- What you need to do:
Your answer must be only the lines below from the one containing "The height and width of the screenshot is (720, 1277)." through the one containing "Click the red marker on the map", copied exactly, with the pictures left out.

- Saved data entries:
★ ★ ★ ★ ★ ★ ★
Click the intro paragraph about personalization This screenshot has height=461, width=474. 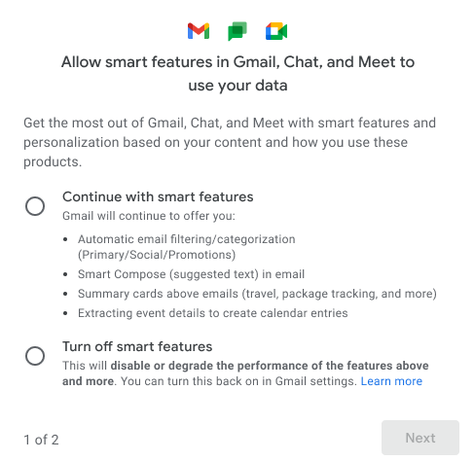tap(229, 142)
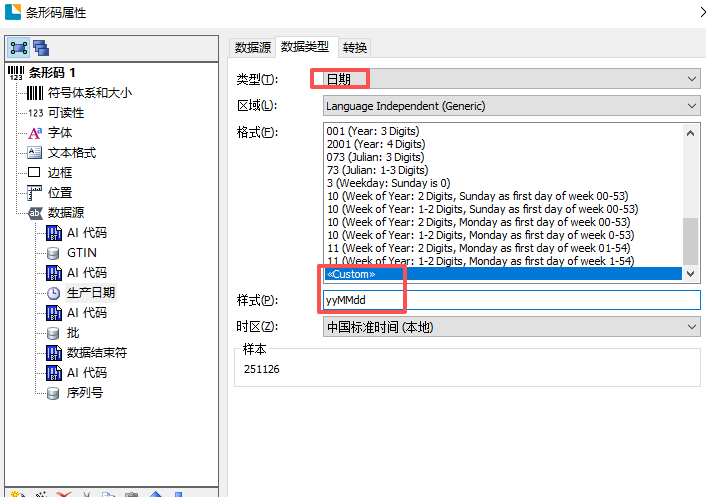
Task: Click the 样式 yyMMdd input field
Action: 511,300
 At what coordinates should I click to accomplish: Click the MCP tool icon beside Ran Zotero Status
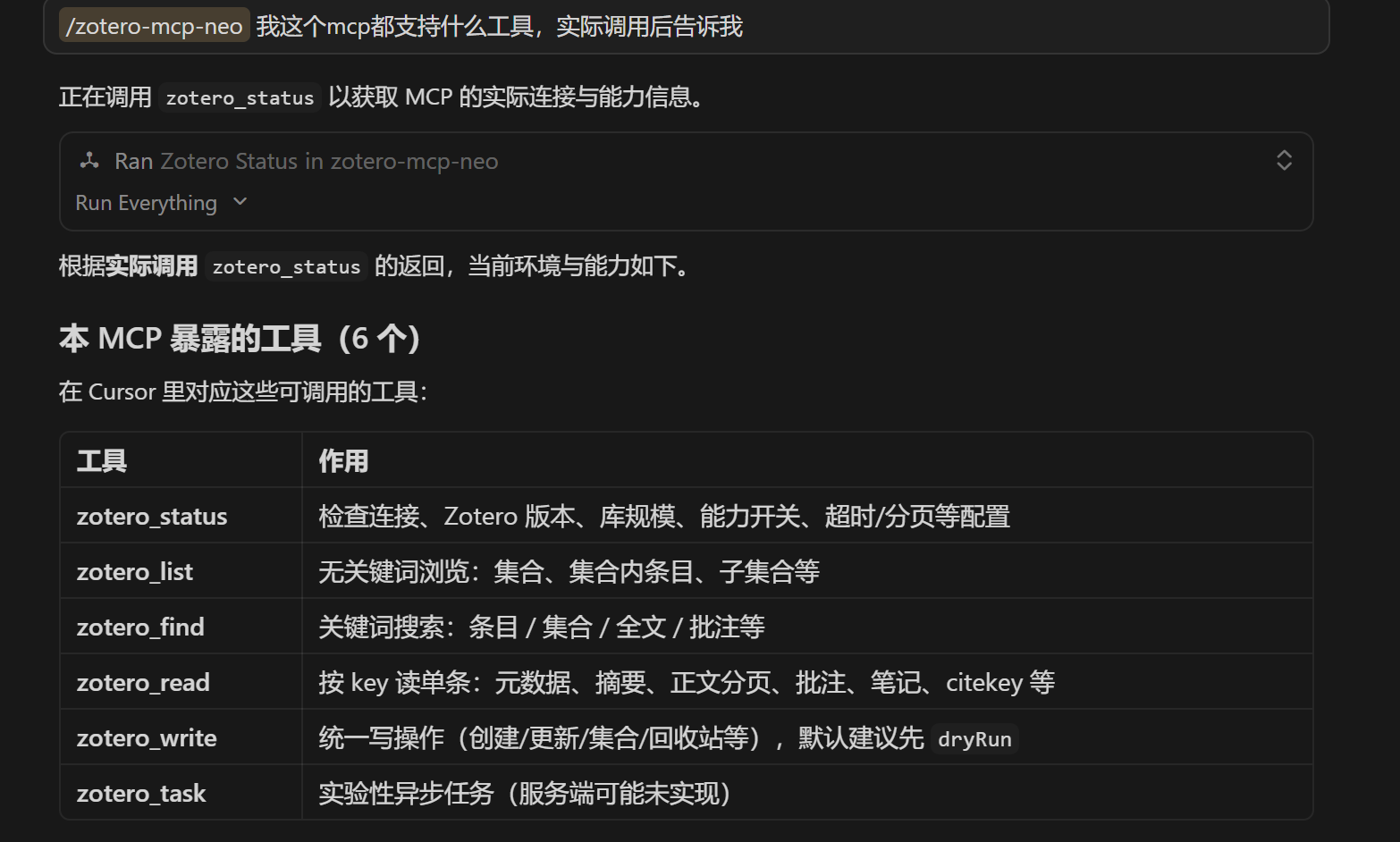point(89,161)
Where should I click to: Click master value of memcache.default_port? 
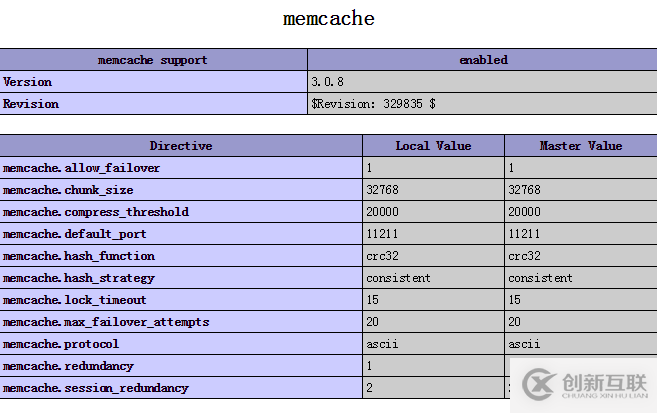524,234
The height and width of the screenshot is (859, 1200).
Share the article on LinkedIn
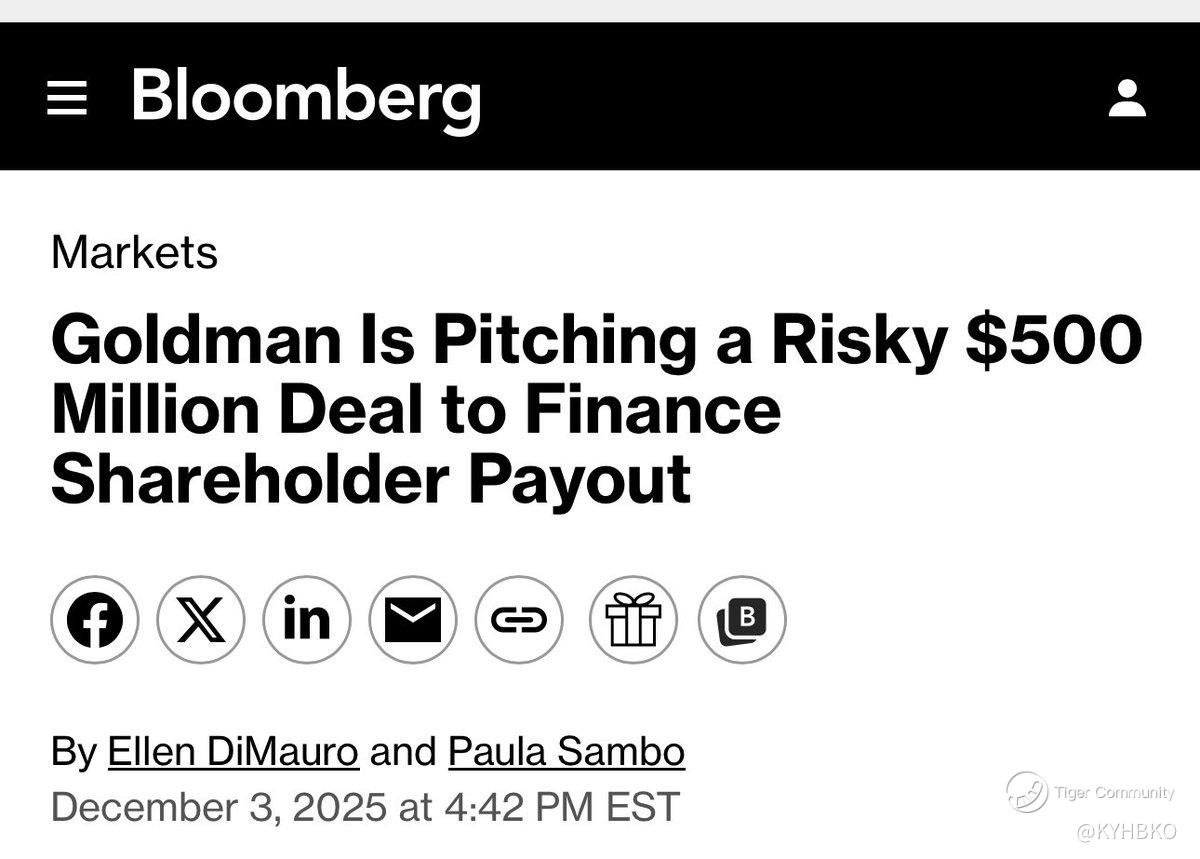(306, 620)
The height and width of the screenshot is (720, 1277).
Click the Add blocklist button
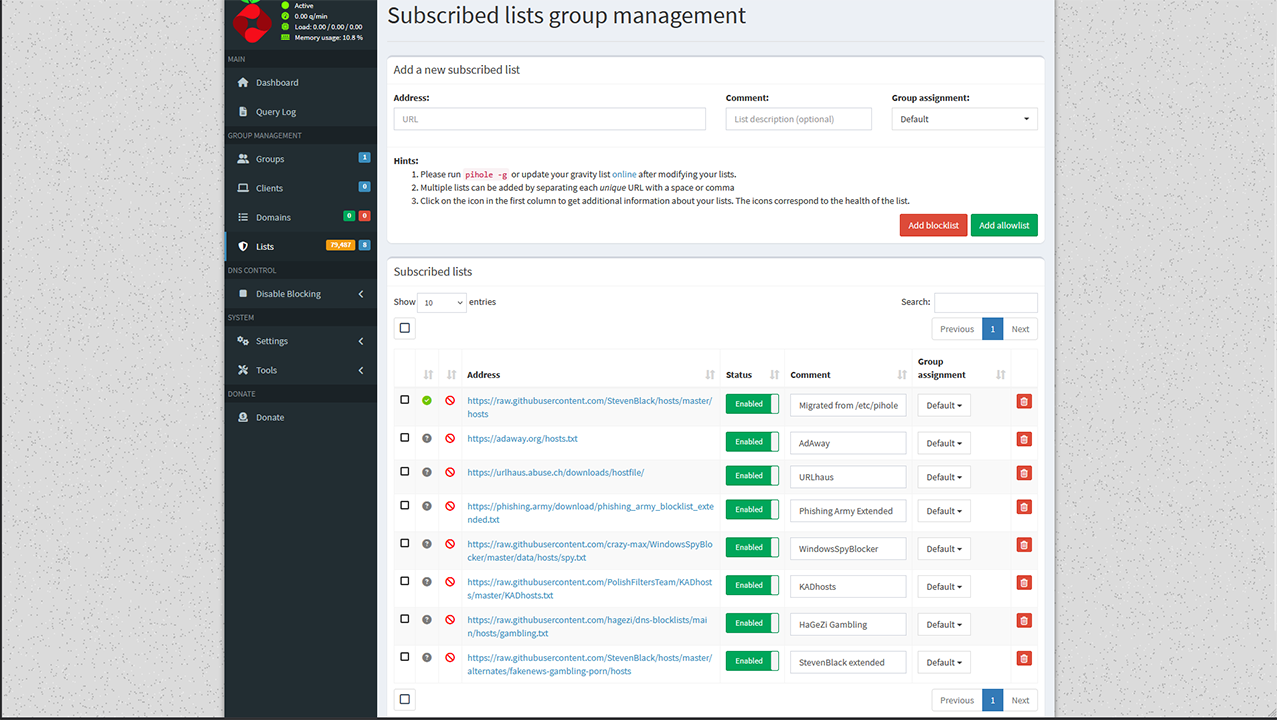click(x=932, y=225)
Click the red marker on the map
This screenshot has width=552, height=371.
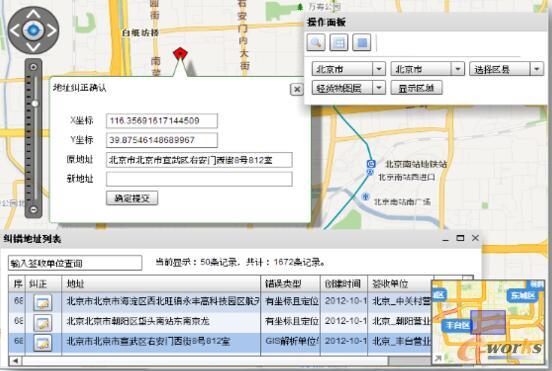point(180,54)
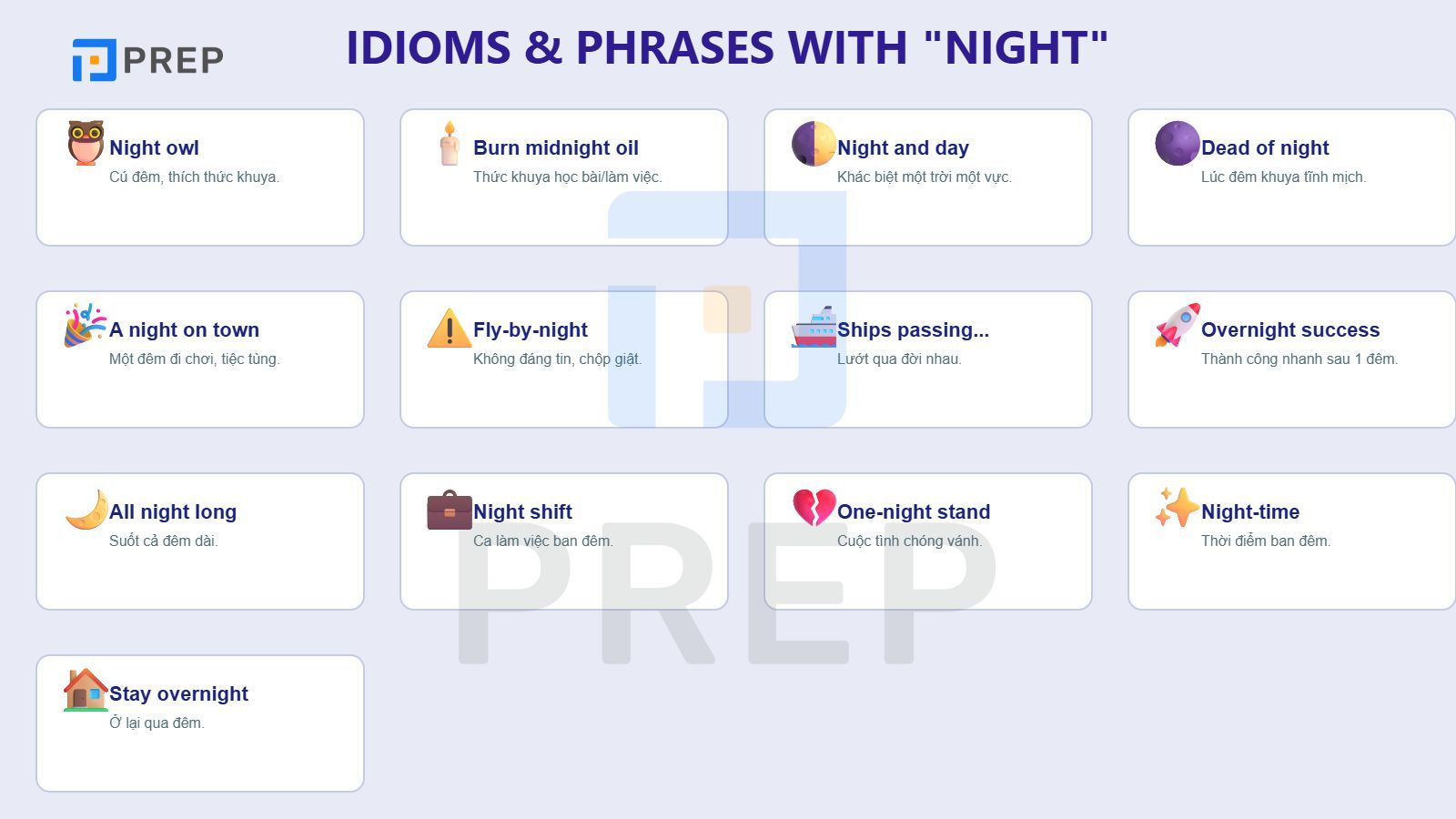Click the Vietnamese description under Night shift
Viewport: 1456px width, 819px height.
(x=542, y=541)
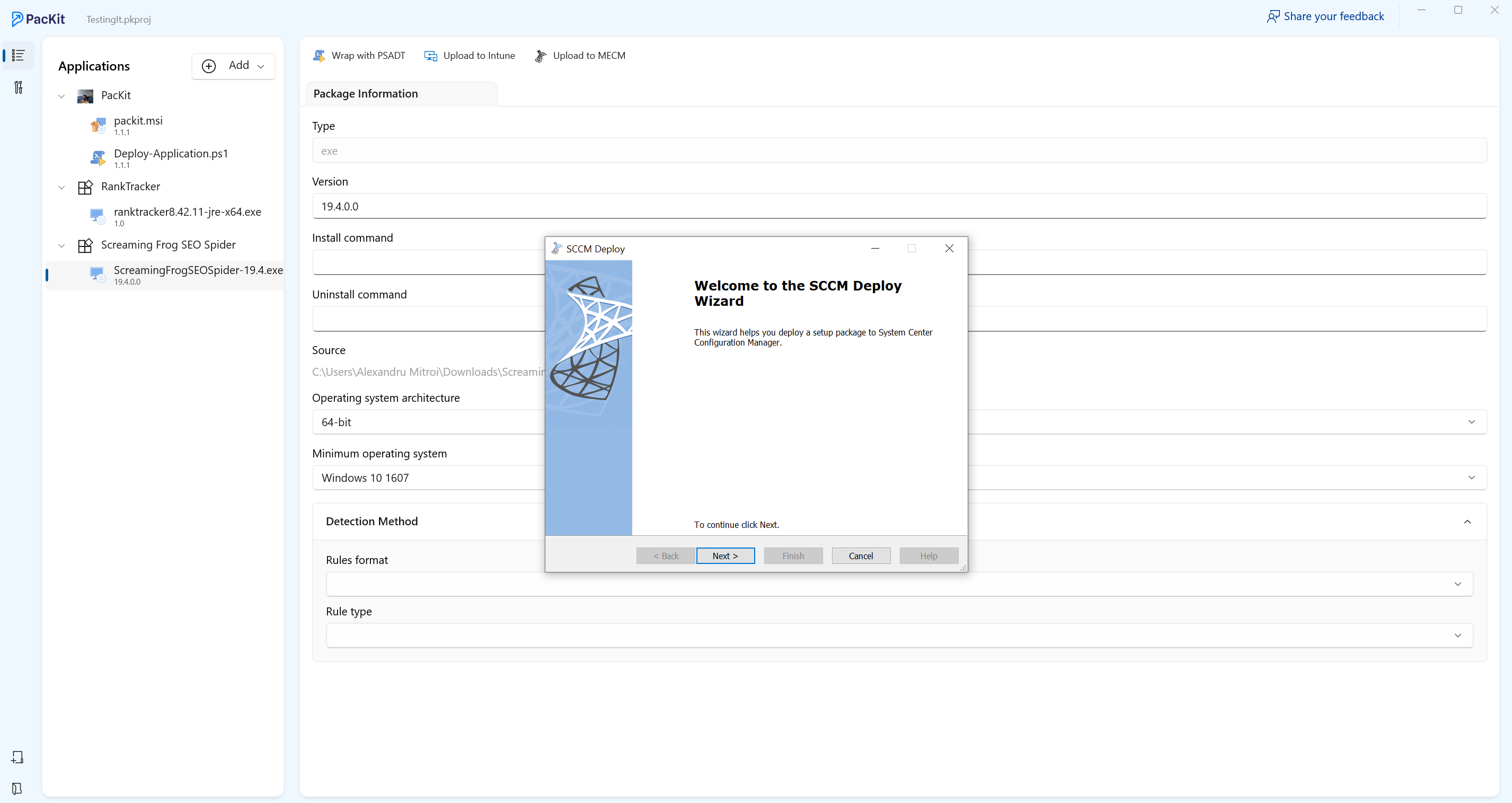Click the Upload to MECM icon
1512x803 pixels.
tap(540, 56)
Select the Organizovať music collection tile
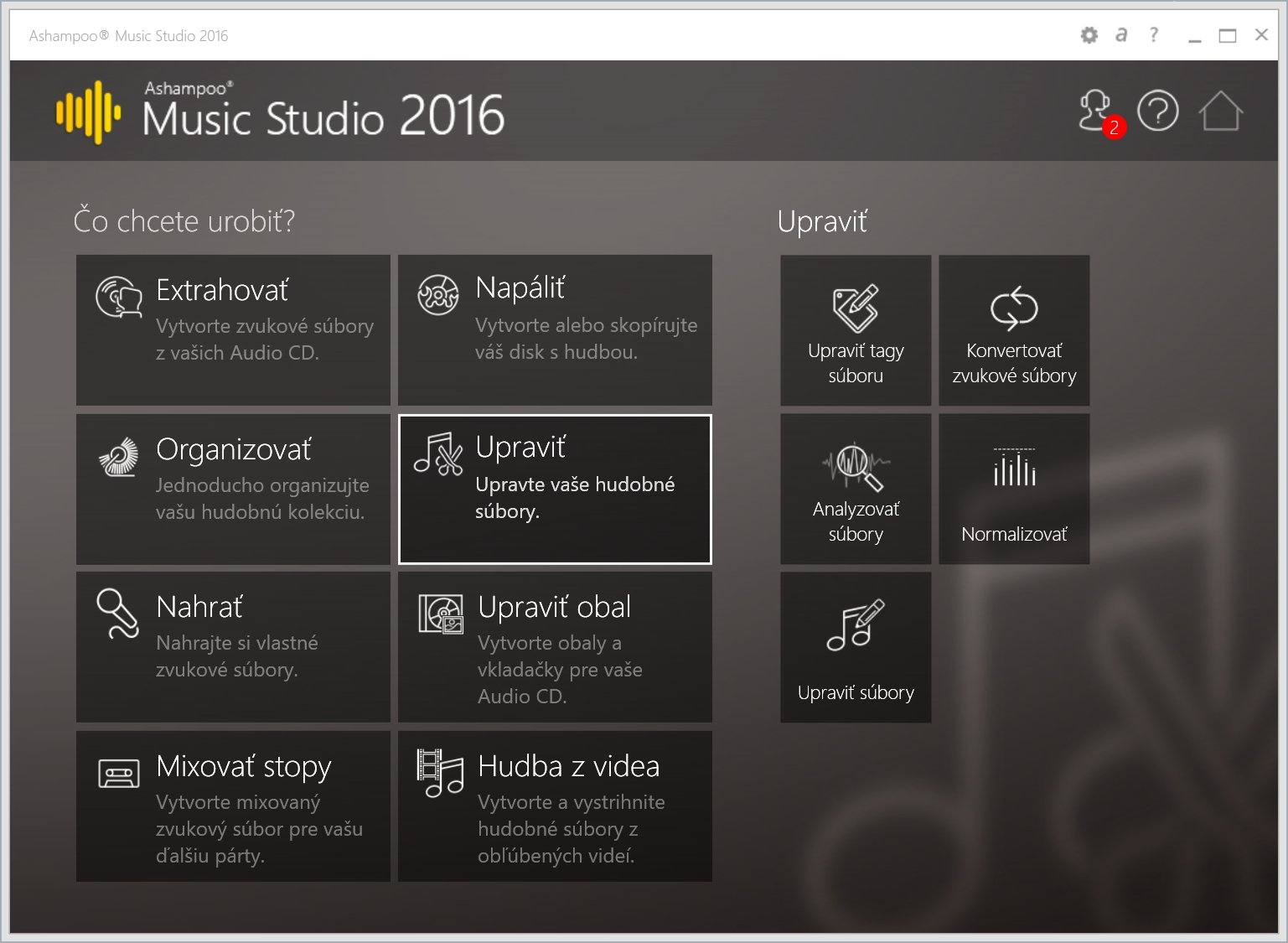This screenshot has height=943, width=1288. click(x=233, y=489)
★ ★ ★ ★ ★ ★ ★
- Reply to the task:
The height and width of the screenshot is (720, 1277).
Click the Add blocklist button
click(x=932, y=225)
Click the red marker on the map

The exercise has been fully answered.